$> sl dc gti!!1!

So, I spend 98% of my life in the command line. It’s super effective and a lot of fun. But typos happen… A lot.

I am well aware of external commands that annoy you when you type the wrong command:

Having a steam locomotive or some gti car running through the terminal is fun!

But there is the dc command - known as desk calculator. Preinstalled on most systems. This is unfortunate as it drops you into some prompt, interrupting what you intended to do in the first place.

So I have solved this problem little bit differently: I’ve decided to count how often I type something wrong.

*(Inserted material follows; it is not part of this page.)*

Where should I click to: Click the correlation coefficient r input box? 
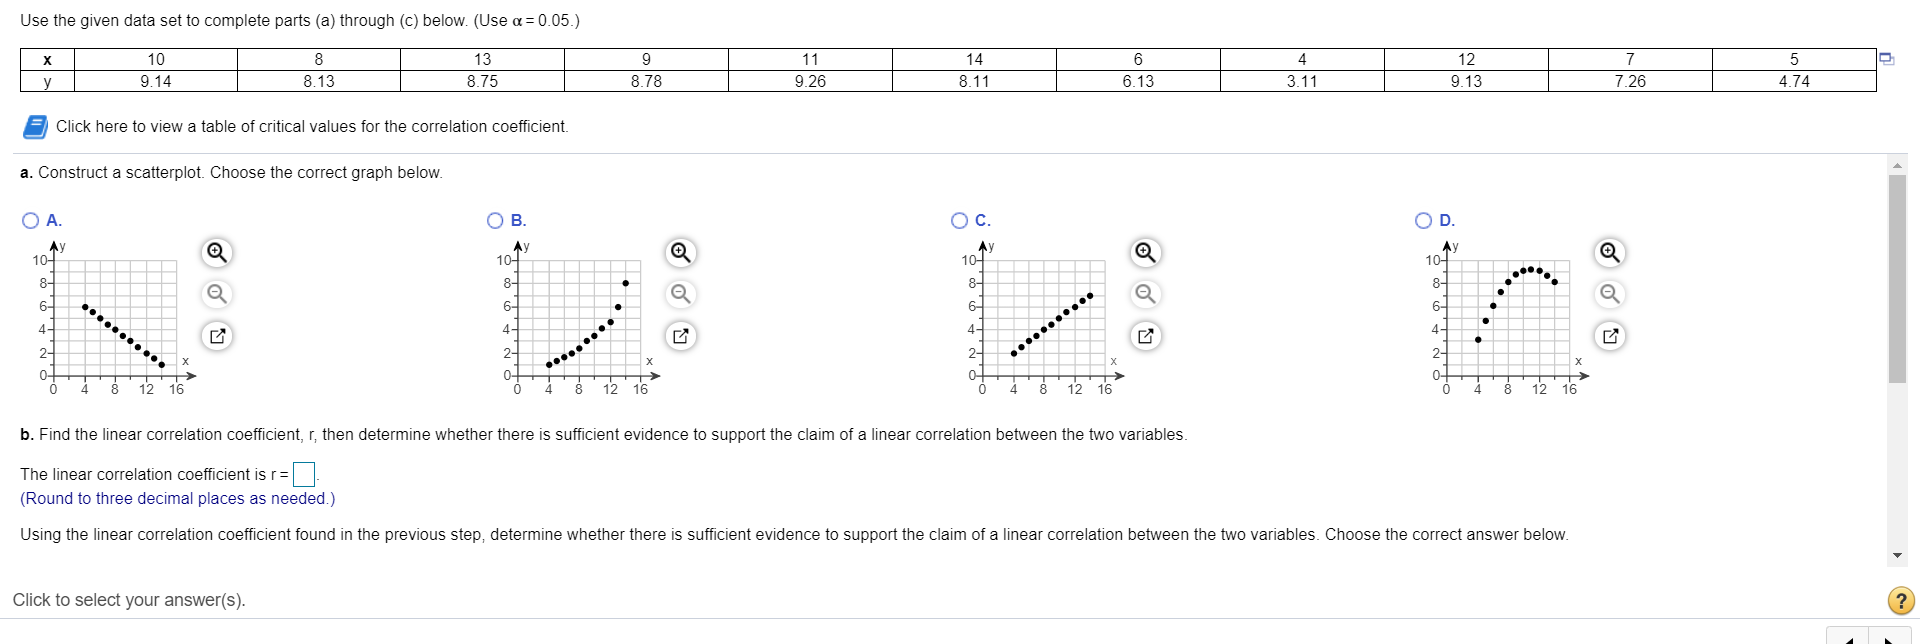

Inside my shell rc I’ve put some functions similar to this:

_missed() {
    track="$HOME/.missed_$1"
    count=$(cat "$track" 2> /dev/null)
    printf "'%s' missed %d times!!1!\n" "$2" "$((count = count + 1))"
    printf "%d" "$count" > "$track"
}
dc() { _missed "dc" "cd"; cd "$@" || return; }
sl() { _missed "sl" "ls"; ls "$@"; }
gti() { _missed "gti" "git"; git "$@"; }

They should work on most shells, might need some adaptions for different implementations.

I should synchronize the ~/.missed_* files across all my machines to have the total failure rate available 😅

So long!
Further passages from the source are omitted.